Naming of government schemes after Congress’s first family is crude advertising that belittles voters

Written by The Indian Express | Published: October 18, 2013 2:29:17 am

Naming of government schemes after Congress’s first family is crude advertising that belittles voters

The Congress leadership has evidently staked a lot of political capital in passing the Food Security Act. But just to make sure nobody misses that point,the party is considering renaming the central scheme under the act. It will be called either Indira Amma Anna Yojana or Indira Amma Bakshya Suraksha Yojana,according to Union Food Minister K.V. Thomas.

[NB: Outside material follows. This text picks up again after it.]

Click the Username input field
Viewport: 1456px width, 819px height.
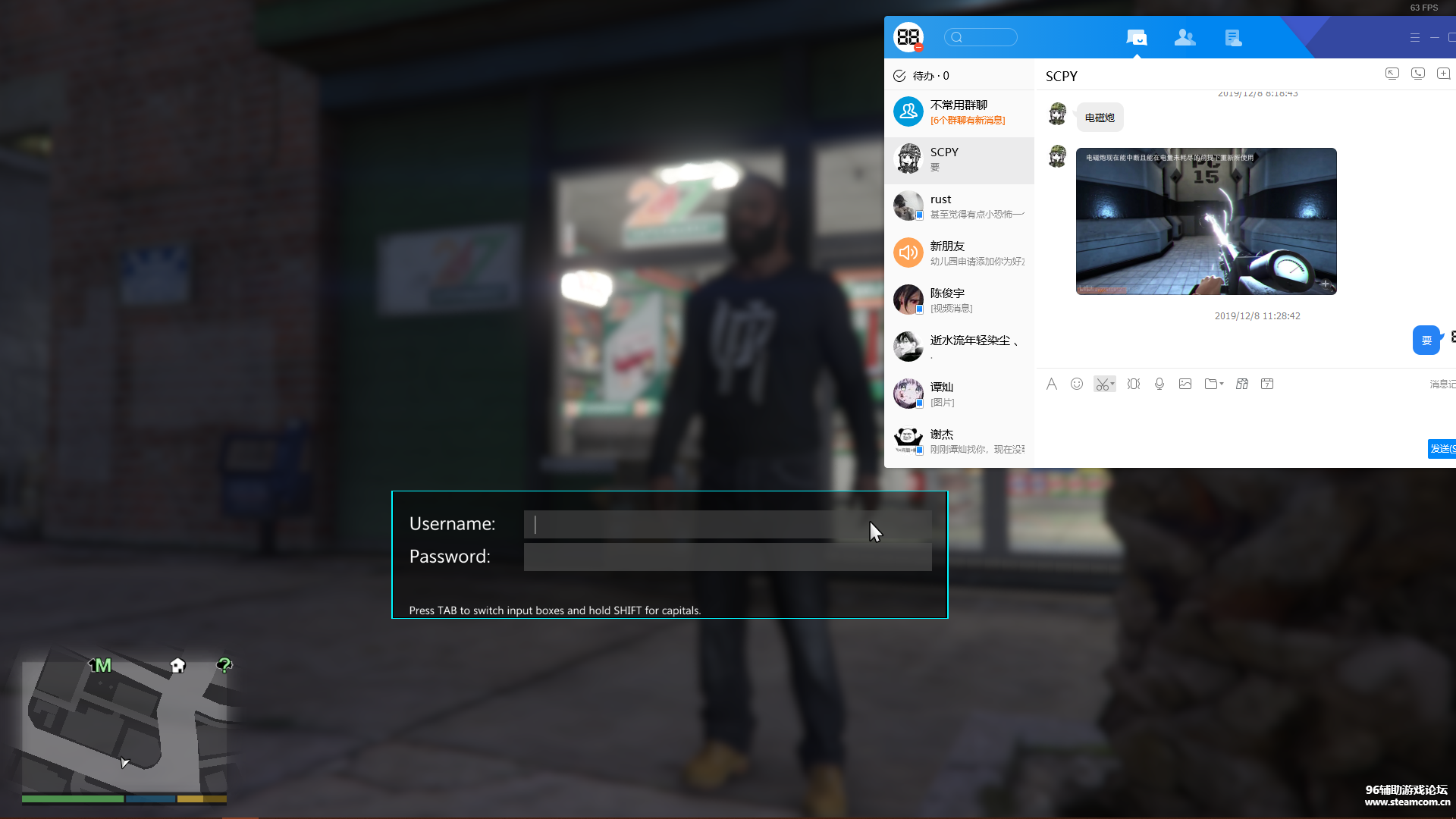click(x=726, y=524)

If this is accomplished,it will be the latest in a long and growing scroll of government welfare schemes named after one or the other member of the Nehru-Gandhi family. An RTI revealed that among Central schemes and institutions,16 are named after Rajiv Gandhi,eight after Indira Gandhi and three after Jawaharlal Nehru. There are others who occasionally figure — Atal Bihari Vajpayee has one scheme named after him,Ambedkar was chosen for four others,post-’90s. But,by and large,the Congress’s first family is all over schemes that touch the lives of citizens,from drinking water to rural electrification,from pensions to creches,from ambulances to sporting facilities,not to mention the many smaller missions and roads and trophies memorialising the family. This is replicated in Congress states as well. The calculation is clear — it is an attempt to brand a government scheme,make sure that the public is aware of the political regime that conceptualised the plan,and rewards them electorally. When it was discovered that the NREGA was not associated with the Congress in many areas,for instance,it was renamed the Mahatma Gandhi National Rural Employment Guarantee Act. But the Congress must recognise that putting its stamp all over its favoured schemes could end up undermining their efficacy by alienating the next dispensation. Experience has also shown that non-Congress state governments do a better job with the Congress-led Centre’s flagship programmes,as in the Rashtriya Swasthya Bima Yojana — a warning to parties against trying to “own” a government initiative,funded by public money.

To be sure,development schemes do not exist in a political vacuum. It may be natural for parties to try and market their welfare interventions and claim credit. But this must be achieved with better implementation and communication,as happens in other contexts. Instead of devoting greater energy to smoothing a scheme’s progress and making sure it reaches all beneficiaries,it often seems that the Congress thinks that affixing a name is enough. Naming every scheme after the Gandhis also insults the people by turning their entitlements into an advertising opportunity. It makes important welfare policies appear like personal charity,rather than what a democratic government owes citizens.